--- Start ---
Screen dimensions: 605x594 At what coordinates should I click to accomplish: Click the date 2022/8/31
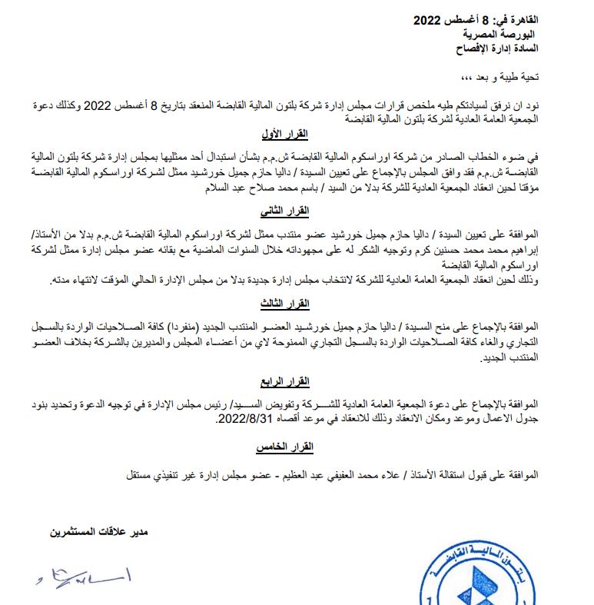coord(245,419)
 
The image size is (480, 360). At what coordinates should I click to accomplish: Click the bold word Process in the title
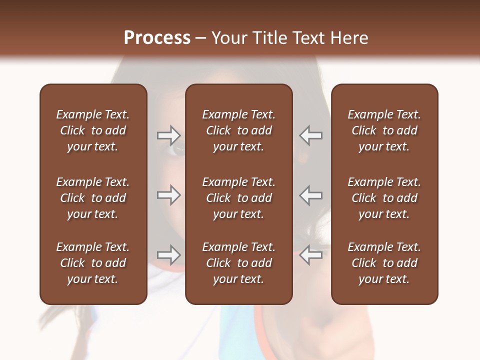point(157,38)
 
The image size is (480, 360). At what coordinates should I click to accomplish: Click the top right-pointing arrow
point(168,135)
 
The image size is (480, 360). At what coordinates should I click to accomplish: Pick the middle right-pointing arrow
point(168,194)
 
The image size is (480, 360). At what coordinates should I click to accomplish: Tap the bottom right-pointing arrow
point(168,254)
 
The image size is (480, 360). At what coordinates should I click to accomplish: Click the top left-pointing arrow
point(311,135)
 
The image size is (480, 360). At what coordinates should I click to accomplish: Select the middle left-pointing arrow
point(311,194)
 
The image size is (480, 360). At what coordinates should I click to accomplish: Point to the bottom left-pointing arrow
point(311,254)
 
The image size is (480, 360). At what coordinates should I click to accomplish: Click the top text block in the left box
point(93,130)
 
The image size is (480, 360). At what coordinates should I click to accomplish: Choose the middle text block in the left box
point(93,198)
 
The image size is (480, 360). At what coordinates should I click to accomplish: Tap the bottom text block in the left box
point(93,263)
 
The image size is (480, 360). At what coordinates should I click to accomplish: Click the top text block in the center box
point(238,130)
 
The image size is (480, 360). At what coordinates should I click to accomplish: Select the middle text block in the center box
--- End ---
--- Start ---
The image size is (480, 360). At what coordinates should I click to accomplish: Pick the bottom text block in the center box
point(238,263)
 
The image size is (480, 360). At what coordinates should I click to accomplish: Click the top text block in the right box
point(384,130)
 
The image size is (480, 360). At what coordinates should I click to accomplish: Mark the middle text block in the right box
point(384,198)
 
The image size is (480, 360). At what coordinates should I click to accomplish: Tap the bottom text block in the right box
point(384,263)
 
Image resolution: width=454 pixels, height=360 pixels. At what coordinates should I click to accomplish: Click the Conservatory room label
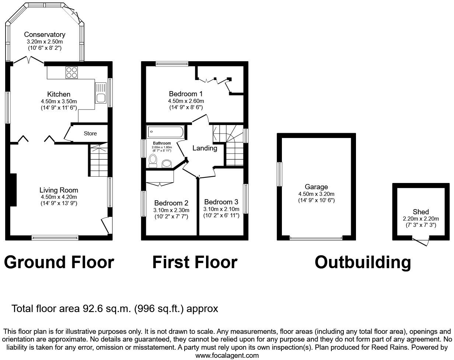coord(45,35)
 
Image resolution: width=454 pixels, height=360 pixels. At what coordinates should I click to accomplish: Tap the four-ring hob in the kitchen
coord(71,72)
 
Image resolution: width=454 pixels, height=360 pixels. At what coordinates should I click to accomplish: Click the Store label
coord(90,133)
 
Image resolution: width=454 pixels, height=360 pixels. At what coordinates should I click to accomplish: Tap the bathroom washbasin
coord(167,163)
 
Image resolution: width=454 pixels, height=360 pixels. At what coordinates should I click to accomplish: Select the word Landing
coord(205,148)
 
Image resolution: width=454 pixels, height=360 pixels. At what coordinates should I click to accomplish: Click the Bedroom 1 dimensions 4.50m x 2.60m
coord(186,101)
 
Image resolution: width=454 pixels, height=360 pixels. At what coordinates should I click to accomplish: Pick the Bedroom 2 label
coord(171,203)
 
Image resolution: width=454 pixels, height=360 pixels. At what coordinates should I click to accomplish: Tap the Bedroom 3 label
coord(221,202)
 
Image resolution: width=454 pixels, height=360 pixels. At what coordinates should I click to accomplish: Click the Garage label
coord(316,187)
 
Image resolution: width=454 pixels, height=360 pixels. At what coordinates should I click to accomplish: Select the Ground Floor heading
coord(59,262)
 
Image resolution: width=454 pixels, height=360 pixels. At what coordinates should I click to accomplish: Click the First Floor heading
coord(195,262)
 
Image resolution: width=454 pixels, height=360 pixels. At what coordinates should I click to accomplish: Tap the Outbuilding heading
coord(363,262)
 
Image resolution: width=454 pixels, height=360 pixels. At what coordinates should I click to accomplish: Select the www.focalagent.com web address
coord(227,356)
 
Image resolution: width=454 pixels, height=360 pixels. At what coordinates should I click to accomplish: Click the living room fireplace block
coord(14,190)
--- End ---
--- Start ---
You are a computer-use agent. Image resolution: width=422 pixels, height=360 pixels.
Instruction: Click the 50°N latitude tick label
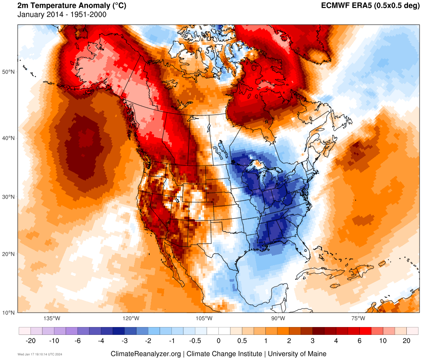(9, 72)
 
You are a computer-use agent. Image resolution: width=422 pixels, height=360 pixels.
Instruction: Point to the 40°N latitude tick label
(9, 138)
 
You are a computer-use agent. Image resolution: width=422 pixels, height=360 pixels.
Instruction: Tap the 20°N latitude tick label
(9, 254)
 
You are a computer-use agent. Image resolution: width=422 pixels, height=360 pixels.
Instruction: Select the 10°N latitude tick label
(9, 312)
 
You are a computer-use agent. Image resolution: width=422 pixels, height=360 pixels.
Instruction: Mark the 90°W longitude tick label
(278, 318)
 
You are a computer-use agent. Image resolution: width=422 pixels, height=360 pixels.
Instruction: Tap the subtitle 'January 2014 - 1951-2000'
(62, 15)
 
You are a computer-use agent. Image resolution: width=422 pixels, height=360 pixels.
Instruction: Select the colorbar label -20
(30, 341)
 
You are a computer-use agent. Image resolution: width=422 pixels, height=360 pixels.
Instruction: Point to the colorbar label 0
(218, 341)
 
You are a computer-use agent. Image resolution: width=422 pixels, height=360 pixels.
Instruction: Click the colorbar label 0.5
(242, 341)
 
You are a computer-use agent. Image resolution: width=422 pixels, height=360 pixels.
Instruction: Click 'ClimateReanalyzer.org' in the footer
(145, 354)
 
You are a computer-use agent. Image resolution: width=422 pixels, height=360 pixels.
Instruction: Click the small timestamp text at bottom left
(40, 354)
--- End ---
→ **Task requirements**
Convert the lines above, from the line with "Screen dimensions: 605x594" up to and including the line with "point(311,194)", into a JSON list of strings, one string per line and no blank lines. Leave the pictures out of the list.

→ **Output for this task**
[
  "Screen dimensions: 605x594 At what coordinates should I click to accomplish: Click the date 2022/8/31",
  "coord(245,419)",
  "The image size is (480, 360). At what coordinates should I click to accomplish: Click the bold word Process in the title",
  "point(157,38)",
  "The image size is (480, 360). At what coordinates should I click to accomplish: Click the top right-pointing arrow",
  "point(168,135)",
  "The image size is (480, 360). At what coordinates should I click to accomplish: Pick the middle right-pointing arrow",
  "point(168,194)",
  "The image size is (480, 360). At what coordinates should I click to accomplish: Tap the bottom right-pointing arrow",
  "point(168,254)",
  "The image size is (480, 360). At what coordinates should I click to accomplish: Click the top left-pointing arrow",
  "point(311,135)",
  "The image size is (480, 360). At what coordinates should I click to accomplish: Select the middle left-pointing arrow",
  "point(311,194)"
]